I'm currently in the middle of renaming a project. In the meantime I need to not break existing users, so I'd like to provide an alias that lets users use it exactly the same as they previously would. This is turning out to be tricker than I initially thought.
Say I have a repo with a package:
├── setup.py
├── pyproject.toml
└── oldpkg
├── __init__.py
├── __main__.py
├── submod.py
└── subpkg
├── __init__.py
└── nested.py
My first thought was to introduce:
├── newpkg.py
and fill its contents with from oldpkg import *
Then in setup.py add:
packages=find_packages(include=[
'oldpkg', 'oldpkg.*',
# Alias the module while we transition to a new name.
'newpkg', 'newpkg.*',
]),
so both packages are installed.
Works at a the top level for import newpkg
but fails if you from newpkg import subpkg
.
My next thought was that I could write a script that for every python file in the old package I autogenerate a dumy python file in the new package with from <oldpkg>.<subname> import *
.
Now this functionally works, but it introduces two namespaces and it has the problem that it actually accesses the attributes in the old package. The old package uses lazy imports, which means it uses the module level __getattr__
to expose submodules dynamically without doing the time consuming work of importing them all at startup.

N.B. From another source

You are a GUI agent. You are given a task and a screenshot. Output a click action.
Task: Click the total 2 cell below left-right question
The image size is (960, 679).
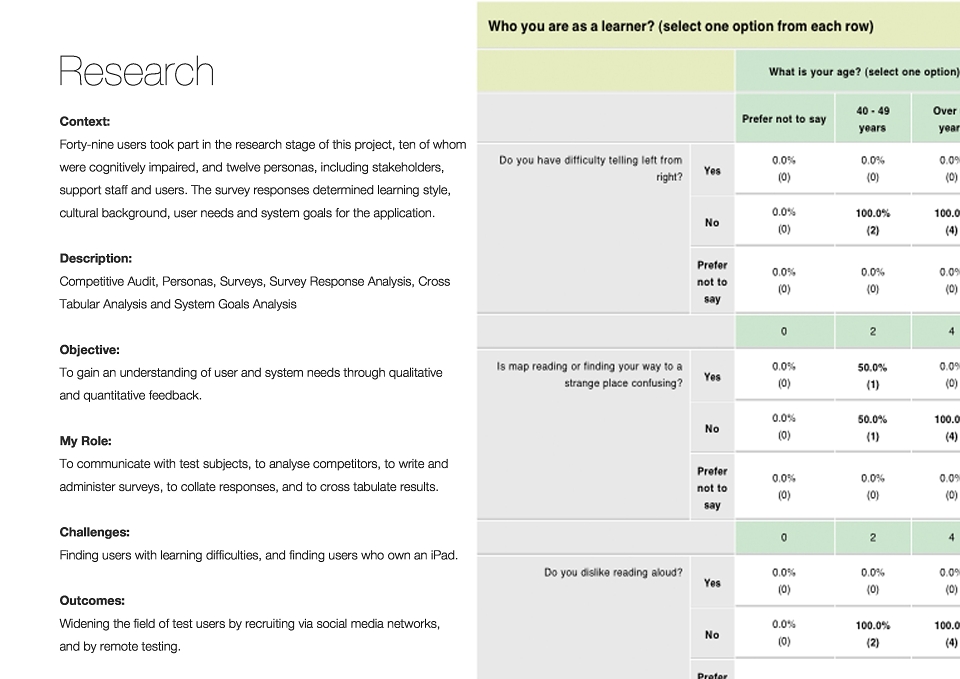pyautogui.click(x=872, y=331)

I'm not sure if there is any way around this problem. Really all I want is the user to be able to use oldpkg
and newpkg
interchangably. In fact it would be really great if import oldpkg, newpkg; oldpkg is newpkg
was True.
Is there any way that I can write a newpkg
that is a strict alias of oldpkg
? If possible I'd like the following statements to be functionally equivalent:
# In bash I'd like the CLI to be the same. The `__main__.py` should be mirrored
python -m oldpkg
python -m newpkg
# In Python
import oldpkg
import newpkg
assert oldpkg is newpkg
from oldpkg.subpkg import nested as n1
from newpkg.subpkg import nested as n2
assert n1 is n2
Perhaps the above is not possible, but I'm wondering what the best way to go about this would be. I want to go through the following transition phases:
Is there any prior art on acomplishing this transition plan?
I've come up with a script that autogenerates the files necessary to handle most cases. It still has issues with python -m
, but I think I can figure out a way to make it work. I will update the answer when I finish that.

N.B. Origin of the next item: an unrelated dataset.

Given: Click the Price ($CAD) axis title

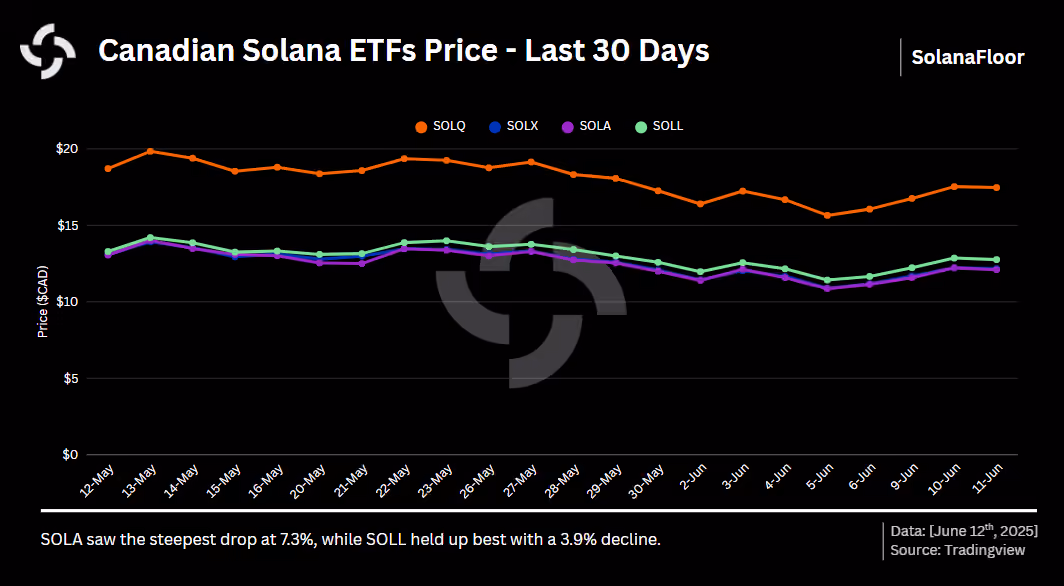Looking at the screenshot, I should click(x=42, y=301).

The following script makes a another module with the same exact files as yours and adds a __getattr__
so all of those module attributes refer back ot the original module.
import networkx as nx
import ubelt as ub
new_name = 'NEW_MODULE'
module = ub.import_module_from_name('OLD_MODULE')
module_dpath = ub.Path(module.__file__).parent
repo_dpath = module_dpath.parent
g = nx.DiGraph()
g.add_node(module_dpath, label=module_dpath.name, type='dir')
for root, dnames, fnames in module_dpath.walk():
# dnames[:] = [d for d in dnames if not dname_block_pattern.match(d)]
if '__init__.py' not in fnames:
dnames.clear()
continue
g.add_node(root, label=root.name, type='dir')
if root != module_dpath:
g.add_edge(root.parent, root)
# for d in dnames:
# dpath = root / d
# g.add_node(dpath, label=dpath.name)
# g.add_edge(root, dpath)
for f in fnames:
if f.endswith('.py'):
fpath = root / f
g.add_node(fpath, label=fpath.name, type='file')
g.add_edge(root, fpath)
for p in list(g.nodes):
node_data = g.nodes[p]
ntype = node_data.get('type', None)
if ntype == 'dir':
node_data['label'] = ub.color_text(node_data['label'], 'blue')
elif ntype == 'file':
node_data['label'] = ub.color_text(node_data['label'], 'green')
nx.write_network_text(g)
for node, node_data in g.nodes(data=True):
if node_data['type'] == 'file':
relpath = node.relative_to(module_dpath)
new_fpath = repo_dpath / new_name / relpath
new_fpath.parent.ensuredir()
modname = ub.modpath_to_modname(node)
print(f'new_fpath={new_fpath}')
if new_fpath.name == '__main__.py':
new_fpath.write_text(ub.codeblock(
f'''
from {modname} import * # NOQA
'''))
else:
new_fpath.write_text(ub.codeblock(
f'''
# Autogenerated via:
# python dev/maintain/mirror_package.py
def __getattr__(key):
import {modname} as mirror
return getattr(mirror, key)
'''))
It's annoying that this takes so much boilerplate, but it works, and it is maintainable via a script.